27/06/2014

Lecturer Antonio Lista Presents Proposals for Urban Planning in Africa at Lisbon Congress

Antonio Lista, a lecturer in Urban Planning at the ESARQ School of Architecture, gave the lecture «Historical urbanism as a resource for planning in some West African cities» at the Colonial and Postcolonial Urban Planning in Africa Congress held on Thursday, 5 and Friday, 6 September 2013 in Lisbon.

In his lecture, Lista presented a series of proposals for bringing some colonial and precolonial forms of planning back into current use, based on a habitat project he completed for Togo, Benin and Ghana last year.

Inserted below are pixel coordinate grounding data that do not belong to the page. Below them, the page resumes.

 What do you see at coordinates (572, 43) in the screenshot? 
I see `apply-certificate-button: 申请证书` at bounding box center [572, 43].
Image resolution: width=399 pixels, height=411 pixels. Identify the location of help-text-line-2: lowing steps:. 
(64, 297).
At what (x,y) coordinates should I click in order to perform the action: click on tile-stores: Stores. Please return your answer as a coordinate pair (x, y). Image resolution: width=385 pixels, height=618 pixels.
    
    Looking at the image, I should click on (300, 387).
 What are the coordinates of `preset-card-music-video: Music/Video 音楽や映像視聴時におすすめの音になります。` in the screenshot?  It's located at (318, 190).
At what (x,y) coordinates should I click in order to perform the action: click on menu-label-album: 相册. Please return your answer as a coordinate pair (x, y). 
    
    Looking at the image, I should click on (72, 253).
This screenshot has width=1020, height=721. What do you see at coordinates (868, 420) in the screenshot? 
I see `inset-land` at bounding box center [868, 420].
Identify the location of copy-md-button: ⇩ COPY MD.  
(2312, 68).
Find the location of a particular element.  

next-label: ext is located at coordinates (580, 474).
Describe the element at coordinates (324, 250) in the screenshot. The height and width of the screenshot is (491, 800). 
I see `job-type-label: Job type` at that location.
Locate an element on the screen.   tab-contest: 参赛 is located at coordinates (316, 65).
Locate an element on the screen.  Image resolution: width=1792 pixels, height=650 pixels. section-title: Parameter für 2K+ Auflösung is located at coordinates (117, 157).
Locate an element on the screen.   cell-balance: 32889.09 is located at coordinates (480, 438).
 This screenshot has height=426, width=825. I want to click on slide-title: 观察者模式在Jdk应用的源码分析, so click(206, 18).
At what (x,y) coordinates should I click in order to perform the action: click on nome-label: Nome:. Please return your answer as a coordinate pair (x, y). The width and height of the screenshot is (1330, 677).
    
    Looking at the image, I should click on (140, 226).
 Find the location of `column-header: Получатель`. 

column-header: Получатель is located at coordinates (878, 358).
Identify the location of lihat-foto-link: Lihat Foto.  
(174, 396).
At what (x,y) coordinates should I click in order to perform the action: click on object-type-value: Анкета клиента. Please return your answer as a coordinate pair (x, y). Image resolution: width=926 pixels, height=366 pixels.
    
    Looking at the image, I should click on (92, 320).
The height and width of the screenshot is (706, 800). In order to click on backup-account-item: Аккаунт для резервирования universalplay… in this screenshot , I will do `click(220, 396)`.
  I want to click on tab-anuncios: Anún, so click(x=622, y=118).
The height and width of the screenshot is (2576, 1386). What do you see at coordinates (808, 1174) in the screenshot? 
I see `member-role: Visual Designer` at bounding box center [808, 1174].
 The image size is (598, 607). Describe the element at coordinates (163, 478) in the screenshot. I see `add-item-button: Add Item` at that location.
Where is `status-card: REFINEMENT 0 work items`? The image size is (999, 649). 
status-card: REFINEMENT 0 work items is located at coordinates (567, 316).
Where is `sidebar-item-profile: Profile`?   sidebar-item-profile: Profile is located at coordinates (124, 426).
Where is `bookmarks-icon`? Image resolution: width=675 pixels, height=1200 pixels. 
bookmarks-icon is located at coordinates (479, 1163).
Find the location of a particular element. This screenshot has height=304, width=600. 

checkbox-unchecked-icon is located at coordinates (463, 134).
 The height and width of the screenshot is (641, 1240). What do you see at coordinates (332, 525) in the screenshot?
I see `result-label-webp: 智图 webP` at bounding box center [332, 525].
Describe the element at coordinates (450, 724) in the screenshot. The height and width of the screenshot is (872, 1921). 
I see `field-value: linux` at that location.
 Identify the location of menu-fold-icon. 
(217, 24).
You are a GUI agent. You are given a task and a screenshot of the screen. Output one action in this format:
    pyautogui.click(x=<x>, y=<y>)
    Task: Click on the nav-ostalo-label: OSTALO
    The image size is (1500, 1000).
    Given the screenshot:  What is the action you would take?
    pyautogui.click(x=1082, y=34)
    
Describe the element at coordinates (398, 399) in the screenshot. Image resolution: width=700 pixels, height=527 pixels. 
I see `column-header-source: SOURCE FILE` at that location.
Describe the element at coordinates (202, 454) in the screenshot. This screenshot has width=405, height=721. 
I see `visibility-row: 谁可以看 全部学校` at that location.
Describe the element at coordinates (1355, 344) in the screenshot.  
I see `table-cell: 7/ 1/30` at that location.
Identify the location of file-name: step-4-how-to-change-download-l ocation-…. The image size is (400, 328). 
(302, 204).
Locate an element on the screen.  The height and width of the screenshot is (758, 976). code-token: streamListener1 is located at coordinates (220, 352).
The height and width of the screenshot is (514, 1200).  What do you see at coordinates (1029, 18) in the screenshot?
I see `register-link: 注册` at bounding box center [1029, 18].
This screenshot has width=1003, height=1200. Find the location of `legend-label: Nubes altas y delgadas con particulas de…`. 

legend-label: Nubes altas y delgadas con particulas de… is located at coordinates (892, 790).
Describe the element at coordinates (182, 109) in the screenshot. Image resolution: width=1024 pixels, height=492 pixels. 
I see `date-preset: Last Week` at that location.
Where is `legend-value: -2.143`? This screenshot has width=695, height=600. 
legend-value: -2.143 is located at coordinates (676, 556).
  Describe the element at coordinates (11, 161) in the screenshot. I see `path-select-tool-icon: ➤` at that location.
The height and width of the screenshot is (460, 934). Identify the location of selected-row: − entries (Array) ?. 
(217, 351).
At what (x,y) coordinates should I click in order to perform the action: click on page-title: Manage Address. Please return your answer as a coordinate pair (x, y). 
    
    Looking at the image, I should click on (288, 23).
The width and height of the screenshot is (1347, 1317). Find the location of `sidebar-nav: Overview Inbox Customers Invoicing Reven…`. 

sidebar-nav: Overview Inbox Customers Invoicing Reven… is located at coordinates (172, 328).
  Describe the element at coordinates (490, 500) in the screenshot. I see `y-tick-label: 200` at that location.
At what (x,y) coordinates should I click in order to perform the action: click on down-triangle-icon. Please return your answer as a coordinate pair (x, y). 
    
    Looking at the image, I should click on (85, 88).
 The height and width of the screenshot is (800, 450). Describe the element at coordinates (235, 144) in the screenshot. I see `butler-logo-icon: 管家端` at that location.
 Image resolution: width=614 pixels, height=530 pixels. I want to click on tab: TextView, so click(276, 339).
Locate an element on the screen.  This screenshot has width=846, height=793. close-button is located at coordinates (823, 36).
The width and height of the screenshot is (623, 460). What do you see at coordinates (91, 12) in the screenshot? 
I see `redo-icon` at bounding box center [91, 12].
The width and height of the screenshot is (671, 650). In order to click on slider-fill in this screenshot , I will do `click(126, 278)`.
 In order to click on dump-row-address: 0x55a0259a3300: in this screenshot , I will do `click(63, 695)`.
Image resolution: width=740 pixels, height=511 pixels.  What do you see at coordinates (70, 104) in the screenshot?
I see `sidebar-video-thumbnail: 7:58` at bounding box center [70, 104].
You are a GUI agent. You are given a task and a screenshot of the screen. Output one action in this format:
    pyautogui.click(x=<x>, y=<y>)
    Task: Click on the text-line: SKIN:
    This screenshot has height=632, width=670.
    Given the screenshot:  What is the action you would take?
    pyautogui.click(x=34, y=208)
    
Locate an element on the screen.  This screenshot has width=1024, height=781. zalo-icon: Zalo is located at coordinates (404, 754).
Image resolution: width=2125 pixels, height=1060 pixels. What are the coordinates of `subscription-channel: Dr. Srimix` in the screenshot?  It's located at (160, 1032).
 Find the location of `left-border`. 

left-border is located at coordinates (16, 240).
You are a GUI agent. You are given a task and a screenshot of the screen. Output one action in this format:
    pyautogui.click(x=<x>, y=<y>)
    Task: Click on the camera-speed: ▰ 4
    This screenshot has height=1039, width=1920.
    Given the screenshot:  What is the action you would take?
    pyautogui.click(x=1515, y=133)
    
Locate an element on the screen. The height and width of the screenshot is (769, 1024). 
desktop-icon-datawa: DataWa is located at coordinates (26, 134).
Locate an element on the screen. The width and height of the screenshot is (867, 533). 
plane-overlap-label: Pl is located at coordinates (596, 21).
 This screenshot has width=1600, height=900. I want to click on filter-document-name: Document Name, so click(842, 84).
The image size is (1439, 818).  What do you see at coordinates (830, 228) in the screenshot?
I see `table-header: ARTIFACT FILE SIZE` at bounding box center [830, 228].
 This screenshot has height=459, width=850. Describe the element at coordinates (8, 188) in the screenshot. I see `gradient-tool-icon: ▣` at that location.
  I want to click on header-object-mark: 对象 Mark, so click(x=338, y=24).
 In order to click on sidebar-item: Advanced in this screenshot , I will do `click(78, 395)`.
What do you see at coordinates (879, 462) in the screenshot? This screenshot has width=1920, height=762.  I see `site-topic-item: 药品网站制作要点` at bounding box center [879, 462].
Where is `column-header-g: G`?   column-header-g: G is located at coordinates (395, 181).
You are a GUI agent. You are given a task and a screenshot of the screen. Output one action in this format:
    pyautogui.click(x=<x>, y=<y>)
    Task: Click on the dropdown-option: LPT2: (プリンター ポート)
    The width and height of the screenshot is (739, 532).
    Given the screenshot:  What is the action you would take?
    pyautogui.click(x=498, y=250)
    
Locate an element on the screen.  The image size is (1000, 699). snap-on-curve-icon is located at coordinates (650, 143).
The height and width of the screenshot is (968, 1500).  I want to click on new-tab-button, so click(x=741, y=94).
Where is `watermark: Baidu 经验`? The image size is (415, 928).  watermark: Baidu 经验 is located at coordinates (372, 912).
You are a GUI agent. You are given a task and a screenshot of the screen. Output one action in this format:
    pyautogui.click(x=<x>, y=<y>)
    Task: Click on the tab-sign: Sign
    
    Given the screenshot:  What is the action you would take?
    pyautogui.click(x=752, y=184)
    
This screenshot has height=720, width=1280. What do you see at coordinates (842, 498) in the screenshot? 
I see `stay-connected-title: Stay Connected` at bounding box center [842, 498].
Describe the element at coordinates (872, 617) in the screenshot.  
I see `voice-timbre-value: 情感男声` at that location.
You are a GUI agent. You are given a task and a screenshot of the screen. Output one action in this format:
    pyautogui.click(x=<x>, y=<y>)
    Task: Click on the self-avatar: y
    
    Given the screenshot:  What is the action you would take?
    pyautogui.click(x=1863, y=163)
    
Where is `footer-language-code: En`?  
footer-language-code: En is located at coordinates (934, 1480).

The congress centred on highly topical concerns for planning in Africa, such as the influence of segregationist colonial urban planning on the subsequent evolution of society, the colonial legacy in the Maghreb, the disintegration of precolonial populations, new cities like Dodoma, and the specific evolution of cities of Portuguese origin, which were the last to be decolonized.

Organized by the Instituto de Geografia e Ordenamento do Território (Institute of Geography and Spatial Planning) of the Universidade de Lisboa and the International Planning History Society (IPHS), the congress was attended by researchers from about twenty African and European countries. Contrary to what the title of Lista's lecture may suggest, a significant part of his lecture focused on the most contemporary issues for planning in Africa today.

Dr. Antonio Lista, a geographer with a PhD in urban planning, is one of the lecturers on the Master in Regenerating Intermediate Landscapes programme at the ESARQ School of Architecture. He also collaborated with the School of Architecture on the Repensar Encamp (Rethinking Encamp) project.